Could you retype the Parkinson's research article word for word from "Dr. Sarit Larisch, Head" to "Focus Funding award."?

Document text:
****************

Dr. Sarit Larisch, Head of the Cell Death Research Laboratory in the University of Haifa's Department of Biology, has been awarded the prestigious Johnson & Johnson Focused Funding grant for her research exploring the cause of brain cell damage in Parkinson's disease. The award, which is granted each year to scientists in support of innovation and excellence in science, was announced in 2008, and officially conferred earlier this month at an event at the Hyatt Regency Hotel in New Jersey, USA. This is the first time in three years that an Israeli scientist has received the Johnson & Johnson Focus Funding award.

Dr. Larisch presented her research, funded by the Johnson & Johnson grant, at the conferment ceremony. Her study of Parkinson's disease (PD), a progressive neurodegenerative disorder caused by the death of nerve cells in areas of the brain that control muscle movement, has revealed a direct link between Parkin, which is a protein implicated in the disease, and ARTS, a protein that promotes death of cells.

All cells in our body have the ability to self-destruct by activating an intrinsic cell suicide program called apoptosis, explains Dr. Larisch. In this way, the accumulation of damaged and potentially dangerous cells, such as tumor cells, is greatly limited. Aberrations in this process play a key role in the generation of many human diseases, ranging from autoimmunity and cancer to neurodegenerative disorders such as Parkinson's and Alzheimer's disease, she explains. ARTS is an important activator of cell death that was discovered by Dr. Larisch several years ago. It is normally present in most of our cells at a central junction within the cell death control machinery, and has the ability to transmit the last irreversible order of destruction to the cell.

****************

Source data:
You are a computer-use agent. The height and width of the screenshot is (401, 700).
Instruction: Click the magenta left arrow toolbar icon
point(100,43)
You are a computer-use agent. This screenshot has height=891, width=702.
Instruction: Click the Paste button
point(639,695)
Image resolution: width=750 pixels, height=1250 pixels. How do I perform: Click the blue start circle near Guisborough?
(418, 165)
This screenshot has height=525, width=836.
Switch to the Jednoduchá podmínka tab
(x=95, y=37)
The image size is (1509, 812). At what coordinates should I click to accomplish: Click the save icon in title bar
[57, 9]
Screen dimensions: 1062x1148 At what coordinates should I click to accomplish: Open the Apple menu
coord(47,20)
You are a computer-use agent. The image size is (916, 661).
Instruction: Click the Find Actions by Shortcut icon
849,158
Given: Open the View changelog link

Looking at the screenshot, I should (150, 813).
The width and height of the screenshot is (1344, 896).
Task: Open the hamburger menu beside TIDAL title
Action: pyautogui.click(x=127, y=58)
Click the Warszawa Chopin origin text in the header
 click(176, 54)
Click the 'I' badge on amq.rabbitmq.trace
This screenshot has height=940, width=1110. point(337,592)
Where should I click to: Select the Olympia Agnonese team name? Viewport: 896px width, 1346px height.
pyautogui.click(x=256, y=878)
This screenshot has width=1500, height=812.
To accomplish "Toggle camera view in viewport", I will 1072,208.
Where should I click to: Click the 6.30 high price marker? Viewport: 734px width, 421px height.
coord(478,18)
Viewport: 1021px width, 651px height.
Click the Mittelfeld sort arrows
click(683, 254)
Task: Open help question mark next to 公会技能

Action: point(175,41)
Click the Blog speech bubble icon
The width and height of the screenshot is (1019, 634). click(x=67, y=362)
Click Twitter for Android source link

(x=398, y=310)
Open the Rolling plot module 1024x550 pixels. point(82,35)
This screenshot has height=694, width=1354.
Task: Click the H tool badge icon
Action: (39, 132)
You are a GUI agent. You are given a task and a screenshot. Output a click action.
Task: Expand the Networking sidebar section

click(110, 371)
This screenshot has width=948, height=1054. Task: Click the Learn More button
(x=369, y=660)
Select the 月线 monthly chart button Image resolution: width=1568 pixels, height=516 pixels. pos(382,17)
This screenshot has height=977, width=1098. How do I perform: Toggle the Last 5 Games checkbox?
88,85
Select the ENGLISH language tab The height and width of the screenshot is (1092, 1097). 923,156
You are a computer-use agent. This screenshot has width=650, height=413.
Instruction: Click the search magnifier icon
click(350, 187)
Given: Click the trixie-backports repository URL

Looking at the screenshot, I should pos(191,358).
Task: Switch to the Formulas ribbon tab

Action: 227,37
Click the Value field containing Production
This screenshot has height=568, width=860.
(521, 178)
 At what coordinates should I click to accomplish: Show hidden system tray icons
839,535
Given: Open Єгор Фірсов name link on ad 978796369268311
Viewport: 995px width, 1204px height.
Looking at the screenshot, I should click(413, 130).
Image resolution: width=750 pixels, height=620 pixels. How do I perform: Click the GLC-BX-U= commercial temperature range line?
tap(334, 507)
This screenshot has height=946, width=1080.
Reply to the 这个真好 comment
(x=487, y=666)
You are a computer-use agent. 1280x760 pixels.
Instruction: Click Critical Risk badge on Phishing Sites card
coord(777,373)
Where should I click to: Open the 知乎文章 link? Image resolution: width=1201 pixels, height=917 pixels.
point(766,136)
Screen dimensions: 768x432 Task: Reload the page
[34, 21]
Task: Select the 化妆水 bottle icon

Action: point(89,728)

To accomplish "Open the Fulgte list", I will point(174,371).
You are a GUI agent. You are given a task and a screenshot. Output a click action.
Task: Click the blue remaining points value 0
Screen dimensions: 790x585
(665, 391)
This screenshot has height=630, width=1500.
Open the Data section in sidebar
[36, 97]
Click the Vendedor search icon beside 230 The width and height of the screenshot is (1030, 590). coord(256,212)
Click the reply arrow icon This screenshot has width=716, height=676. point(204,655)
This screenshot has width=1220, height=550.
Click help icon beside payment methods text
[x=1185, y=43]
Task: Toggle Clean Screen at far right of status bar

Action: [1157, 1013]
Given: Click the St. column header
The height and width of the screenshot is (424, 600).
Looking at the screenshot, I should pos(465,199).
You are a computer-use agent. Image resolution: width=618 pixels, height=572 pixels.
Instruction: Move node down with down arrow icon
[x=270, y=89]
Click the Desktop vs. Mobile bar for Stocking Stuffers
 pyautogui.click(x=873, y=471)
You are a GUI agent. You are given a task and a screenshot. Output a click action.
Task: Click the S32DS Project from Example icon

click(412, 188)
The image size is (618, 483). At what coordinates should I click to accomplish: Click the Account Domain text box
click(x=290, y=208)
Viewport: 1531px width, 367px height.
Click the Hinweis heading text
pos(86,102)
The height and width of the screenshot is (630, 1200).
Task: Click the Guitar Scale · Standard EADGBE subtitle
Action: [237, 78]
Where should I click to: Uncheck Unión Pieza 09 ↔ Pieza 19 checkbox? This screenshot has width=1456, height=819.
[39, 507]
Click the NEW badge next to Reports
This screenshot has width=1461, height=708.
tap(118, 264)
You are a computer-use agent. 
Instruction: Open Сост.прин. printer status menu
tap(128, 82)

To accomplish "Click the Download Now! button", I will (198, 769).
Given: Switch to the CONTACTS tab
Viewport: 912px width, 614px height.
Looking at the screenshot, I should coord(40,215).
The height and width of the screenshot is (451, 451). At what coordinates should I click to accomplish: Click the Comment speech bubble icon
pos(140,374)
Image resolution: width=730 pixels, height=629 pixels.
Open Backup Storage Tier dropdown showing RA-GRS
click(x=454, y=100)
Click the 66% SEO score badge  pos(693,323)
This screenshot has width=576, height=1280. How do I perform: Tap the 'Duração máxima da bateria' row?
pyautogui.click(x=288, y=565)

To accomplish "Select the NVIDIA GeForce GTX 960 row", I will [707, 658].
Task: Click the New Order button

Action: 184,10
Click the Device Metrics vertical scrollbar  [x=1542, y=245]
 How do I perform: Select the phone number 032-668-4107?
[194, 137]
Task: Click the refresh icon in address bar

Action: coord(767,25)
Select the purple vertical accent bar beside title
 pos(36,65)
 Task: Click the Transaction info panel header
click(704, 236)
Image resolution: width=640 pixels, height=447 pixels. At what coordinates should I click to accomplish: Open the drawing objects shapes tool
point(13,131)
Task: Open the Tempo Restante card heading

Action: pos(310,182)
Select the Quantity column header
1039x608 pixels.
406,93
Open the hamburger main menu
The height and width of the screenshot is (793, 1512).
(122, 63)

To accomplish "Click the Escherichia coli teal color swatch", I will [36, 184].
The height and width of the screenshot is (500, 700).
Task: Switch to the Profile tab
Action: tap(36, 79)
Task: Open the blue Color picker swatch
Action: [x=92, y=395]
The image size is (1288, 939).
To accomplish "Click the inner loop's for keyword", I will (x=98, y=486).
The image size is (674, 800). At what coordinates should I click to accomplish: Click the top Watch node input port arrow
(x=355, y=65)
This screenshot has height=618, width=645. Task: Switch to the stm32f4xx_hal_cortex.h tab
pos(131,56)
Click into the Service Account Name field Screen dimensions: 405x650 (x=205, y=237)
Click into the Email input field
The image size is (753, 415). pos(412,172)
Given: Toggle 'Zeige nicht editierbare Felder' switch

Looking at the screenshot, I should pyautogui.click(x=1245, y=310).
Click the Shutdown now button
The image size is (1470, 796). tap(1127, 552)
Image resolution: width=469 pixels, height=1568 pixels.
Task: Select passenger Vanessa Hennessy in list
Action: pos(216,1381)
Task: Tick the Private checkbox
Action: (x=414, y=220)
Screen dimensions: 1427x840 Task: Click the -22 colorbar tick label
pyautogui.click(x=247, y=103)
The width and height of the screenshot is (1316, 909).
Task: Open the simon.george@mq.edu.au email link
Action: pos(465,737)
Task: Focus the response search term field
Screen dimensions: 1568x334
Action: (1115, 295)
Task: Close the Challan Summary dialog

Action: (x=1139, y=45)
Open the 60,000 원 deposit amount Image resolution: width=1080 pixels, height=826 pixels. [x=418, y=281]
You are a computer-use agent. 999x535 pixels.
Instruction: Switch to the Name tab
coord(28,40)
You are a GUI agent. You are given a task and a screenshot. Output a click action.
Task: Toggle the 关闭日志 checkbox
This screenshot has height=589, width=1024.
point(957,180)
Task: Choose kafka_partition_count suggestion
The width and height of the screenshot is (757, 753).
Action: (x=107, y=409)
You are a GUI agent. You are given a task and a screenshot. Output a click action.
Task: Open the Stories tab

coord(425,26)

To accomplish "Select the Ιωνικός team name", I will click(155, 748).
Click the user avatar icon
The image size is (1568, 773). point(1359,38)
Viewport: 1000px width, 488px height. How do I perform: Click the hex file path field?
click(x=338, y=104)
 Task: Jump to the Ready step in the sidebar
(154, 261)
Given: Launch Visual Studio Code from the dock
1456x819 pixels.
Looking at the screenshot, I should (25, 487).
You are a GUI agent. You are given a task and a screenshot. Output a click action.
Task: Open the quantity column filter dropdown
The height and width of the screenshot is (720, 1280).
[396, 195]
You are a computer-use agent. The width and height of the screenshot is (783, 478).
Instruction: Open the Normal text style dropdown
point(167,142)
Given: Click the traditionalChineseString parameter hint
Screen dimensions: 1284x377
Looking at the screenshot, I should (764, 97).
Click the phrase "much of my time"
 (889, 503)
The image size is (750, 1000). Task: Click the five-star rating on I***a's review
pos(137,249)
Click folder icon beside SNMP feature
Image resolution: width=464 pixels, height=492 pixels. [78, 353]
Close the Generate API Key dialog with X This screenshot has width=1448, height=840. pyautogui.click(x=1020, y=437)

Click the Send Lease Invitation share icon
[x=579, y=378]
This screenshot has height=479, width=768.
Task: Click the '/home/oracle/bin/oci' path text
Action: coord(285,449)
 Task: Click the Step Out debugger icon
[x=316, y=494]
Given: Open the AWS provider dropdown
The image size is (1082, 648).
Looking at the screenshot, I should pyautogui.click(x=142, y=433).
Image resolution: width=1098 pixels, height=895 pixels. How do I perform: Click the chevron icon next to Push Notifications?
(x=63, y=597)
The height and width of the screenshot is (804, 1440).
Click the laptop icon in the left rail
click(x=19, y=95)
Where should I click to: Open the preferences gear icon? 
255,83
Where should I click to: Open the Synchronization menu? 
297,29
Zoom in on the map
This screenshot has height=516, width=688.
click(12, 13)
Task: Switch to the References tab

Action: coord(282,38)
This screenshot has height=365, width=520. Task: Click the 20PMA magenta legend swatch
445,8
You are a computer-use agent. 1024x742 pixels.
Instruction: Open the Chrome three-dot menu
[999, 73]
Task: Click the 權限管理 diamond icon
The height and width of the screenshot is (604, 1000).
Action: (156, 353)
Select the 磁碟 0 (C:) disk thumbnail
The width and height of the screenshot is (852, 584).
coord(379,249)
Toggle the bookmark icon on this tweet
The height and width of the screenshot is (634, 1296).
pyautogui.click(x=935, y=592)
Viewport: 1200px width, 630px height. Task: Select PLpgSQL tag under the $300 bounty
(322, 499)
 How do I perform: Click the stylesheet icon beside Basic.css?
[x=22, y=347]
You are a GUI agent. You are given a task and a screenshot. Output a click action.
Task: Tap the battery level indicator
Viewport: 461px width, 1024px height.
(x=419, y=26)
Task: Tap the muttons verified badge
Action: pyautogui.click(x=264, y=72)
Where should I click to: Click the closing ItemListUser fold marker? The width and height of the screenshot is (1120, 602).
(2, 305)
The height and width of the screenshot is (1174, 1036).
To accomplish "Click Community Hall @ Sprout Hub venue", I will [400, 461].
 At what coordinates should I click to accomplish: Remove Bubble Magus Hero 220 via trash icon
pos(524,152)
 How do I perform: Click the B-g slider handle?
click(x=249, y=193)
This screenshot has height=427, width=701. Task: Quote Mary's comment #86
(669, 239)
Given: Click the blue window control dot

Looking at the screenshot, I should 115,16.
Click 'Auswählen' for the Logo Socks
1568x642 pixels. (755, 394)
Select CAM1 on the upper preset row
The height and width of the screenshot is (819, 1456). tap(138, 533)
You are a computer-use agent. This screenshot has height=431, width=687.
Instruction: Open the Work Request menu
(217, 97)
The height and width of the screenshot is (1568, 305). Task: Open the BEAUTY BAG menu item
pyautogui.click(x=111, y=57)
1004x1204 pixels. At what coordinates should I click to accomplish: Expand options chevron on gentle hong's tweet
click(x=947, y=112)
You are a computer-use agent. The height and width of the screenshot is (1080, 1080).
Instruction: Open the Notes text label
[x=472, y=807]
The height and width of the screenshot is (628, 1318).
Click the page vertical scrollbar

****************

Solution to this task:
Dr. Sarit Larisch, Head of the Cell Death Research Laboratory in the University of Haifa's Department of Biology, has been awarded the prestigious Johnson & Johnson Focused Funding grant for her research exploring the cause of brain cell damage in Parkinson's disease. The award, which is granted each year to scientists in support of innovation and excellence in science, was announced in 2008, and officially conferred earlier this month at an event at the Hyatt Regency Hotel in New Jersey, USA. This is the first time in three years that an Israeli scientist has received the Johnson & Johnson Focus Funding award.